L’immagine qui sotto riporta il numero di omicidi commessi in Florida mediante armi da fuoco. La data cruciale evidenziata è quella dell’entrata in vigore di una legge che aumentava i casi nei quali l’aggredito era giustificato nell’uso della forza per difendersi (fondamentalmente, prima se poteva evitare lo scontro – per esempio con la fuga – l’uso della forza era considerato ingiustificato).

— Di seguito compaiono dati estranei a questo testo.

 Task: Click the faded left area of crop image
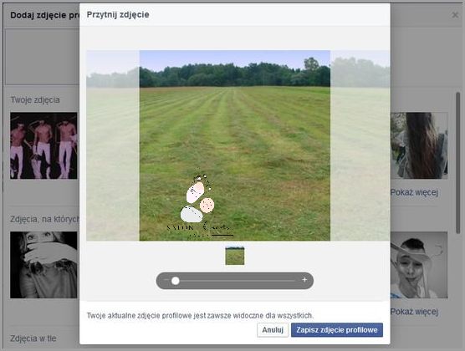[x=113, y=145]
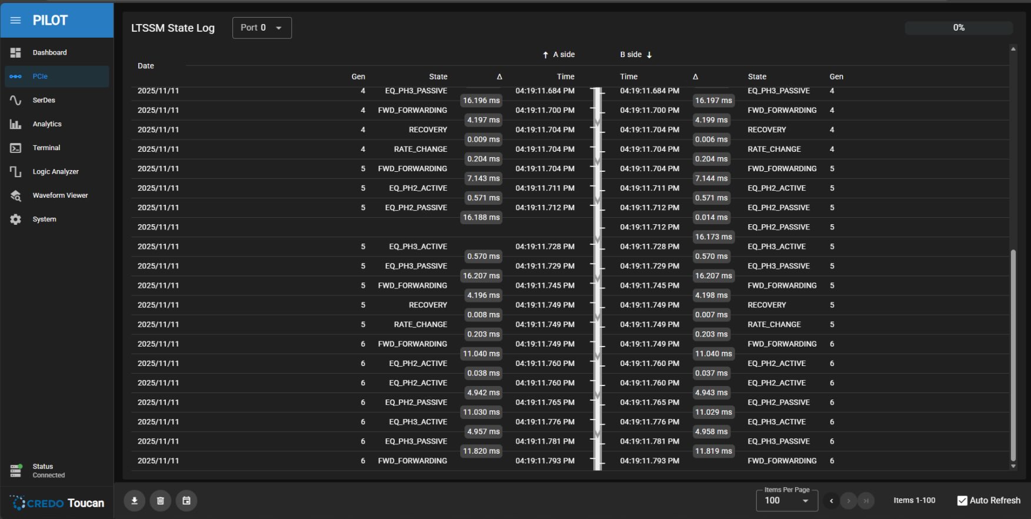Click the 0% progress bar
1031x519 pixels.
[958, 28]
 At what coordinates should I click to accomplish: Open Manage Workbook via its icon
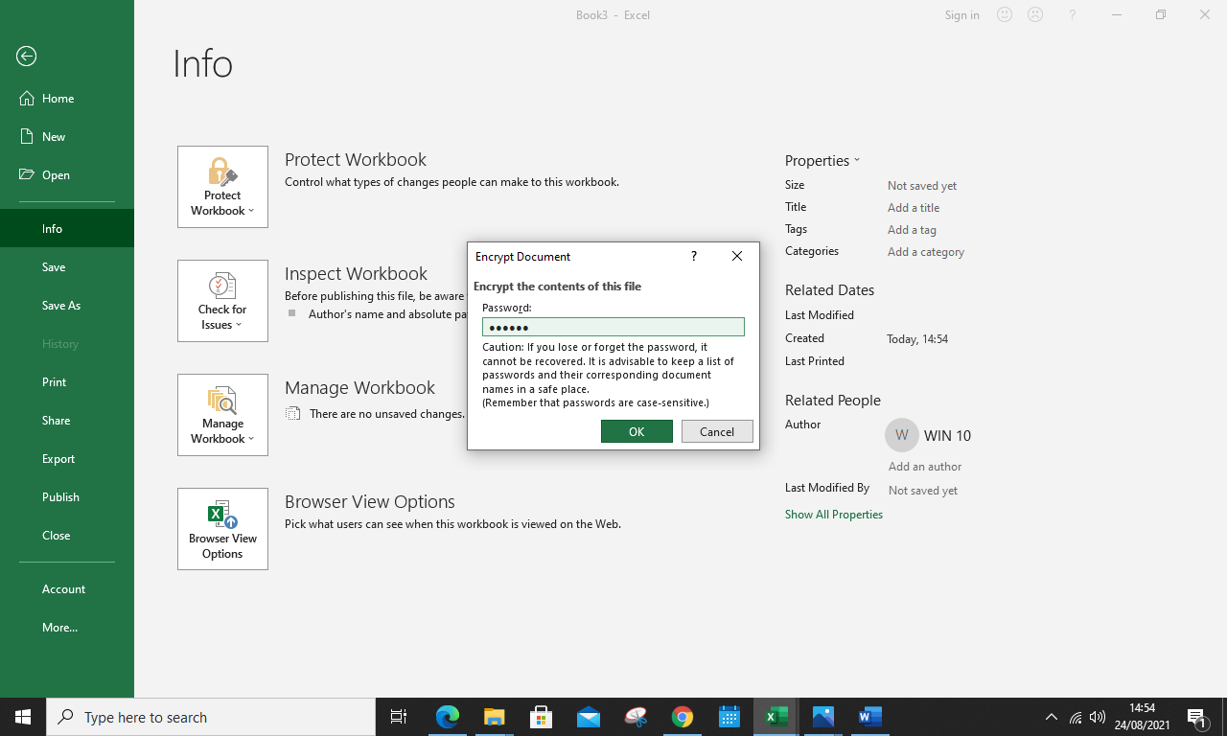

Dategli un’occhiata dite se, secondo voi, il numero di omicidi dopo l’approvazione della legge è aumentato o diminuito.

Il numero di omicidi si è impennato bruscamente, ma rendersene conto non è facile perché, contrariamente all’ovvio, il grafico ha le quantità maggiori più in basso; inoltre la zona piena, rossa, tende ad attrarre lo sguardo del lettore facendo sembrare la parte bianca secondaria; l’effetto combinato contribuisce a dare l’impressione esattamente contraria di quella che è stata la realtà.

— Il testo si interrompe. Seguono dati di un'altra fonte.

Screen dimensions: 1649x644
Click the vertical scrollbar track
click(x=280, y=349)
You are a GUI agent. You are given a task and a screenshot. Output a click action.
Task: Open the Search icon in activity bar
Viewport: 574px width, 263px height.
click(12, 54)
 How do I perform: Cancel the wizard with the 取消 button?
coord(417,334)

Il grafico è un caso famoso di sviamento ed è citato spessissimo. Con altri dodici casi classici, che sono altrettanti esempi di tentata manipolazione dell’opinione pubblica, lo trovate su Buzzfeed.

In generale

Se si vuole passare dalla casistica a qualcosa di più ragionato, un primo passo è un articolo sul National Geographic offre l’elenco di cinque campanelli d’allarme che dovrebbero avvisarvi che il grafico che state vedendo mente, per esempio se mostra cambiamenti drammatici quando non ce ne sono:

Arrivati a questo punto molti degli esempi proposti vi saranno già familiari, ma è piacevole averli tutti a disposizione in un unico elenco.

In italiano!

Sul sito Scienza in rete c’è un trattamento sistematico degli errori e delle manipolazioni che si possono compiere con le infografiche, un po’ lungo ma ottimo. È anche severissimo, molto più cattivo dell’undestatement anglossassone che abbiamo incontrato sinora. Lascio a voi scoprire quale grande quotidiano italiano sia maggiormente messo alla berlina nell’articolo (indizio: è una bella lotta, ma c’è un chiaro vincitore).

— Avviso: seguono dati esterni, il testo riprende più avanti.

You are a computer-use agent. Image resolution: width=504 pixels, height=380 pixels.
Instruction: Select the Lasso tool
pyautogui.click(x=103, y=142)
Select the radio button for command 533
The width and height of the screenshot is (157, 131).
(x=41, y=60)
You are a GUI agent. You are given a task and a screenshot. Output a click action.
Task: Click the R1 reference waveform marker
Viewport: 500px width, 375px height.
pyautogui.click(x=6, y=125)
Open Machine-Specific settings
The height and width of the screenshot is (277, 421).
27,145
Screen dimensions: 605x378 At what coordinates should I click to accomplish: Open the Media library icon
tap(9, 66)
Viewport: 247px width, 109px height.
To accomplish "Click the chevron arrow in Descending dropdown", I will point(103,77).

Le aree rappresentate non sono fra loro nella stessa proporzione dei numeri indicati (vedi Sardegna e Sicilia, per esempio). Dice: «Utilizzare aree per rappresentare misure lineari comporta sempre questo rischio, se non si ricordano i minimi rudimenti di geometria».

Dolci gattini statistici

Il curioso sito Stats ith cats (lo tiene un geologo americani appassionato di statistica e, evidentemente, anche di gatti) ha un interessante articolo su come fare per capire se la correlazione che avete trovato (o che vedete espressa su un grafico sul giornale) può davvero rappresentare un rapporto di causa-effetto. Dopo tutte le illustrazioni carine degli altri articoli qui l’aspetto è (molto) più spartanoe l’inglese è più difficile. È però anche l’articolo più importante fra tutti se volete davvero approfondire, e ve lo consiglio.

Il libro di statistica

Ma magari sinora tutto quello che abbiamo detto per voi è arabo e assi, intervalli, istogrammi, serie in pila o grafici temporali sono termini per voi inusitati.

In realtà un capitolo sulle rappresentazioni grafiche si trova più o meno all’inizio di ogni buon testo universitario di statistica. Per esempio vedo su Google che è facilmente consultabile on line quello del professor Tarsitano dell’Università della Calabria: le rappresentazioni grafiche sono al capitolo 4.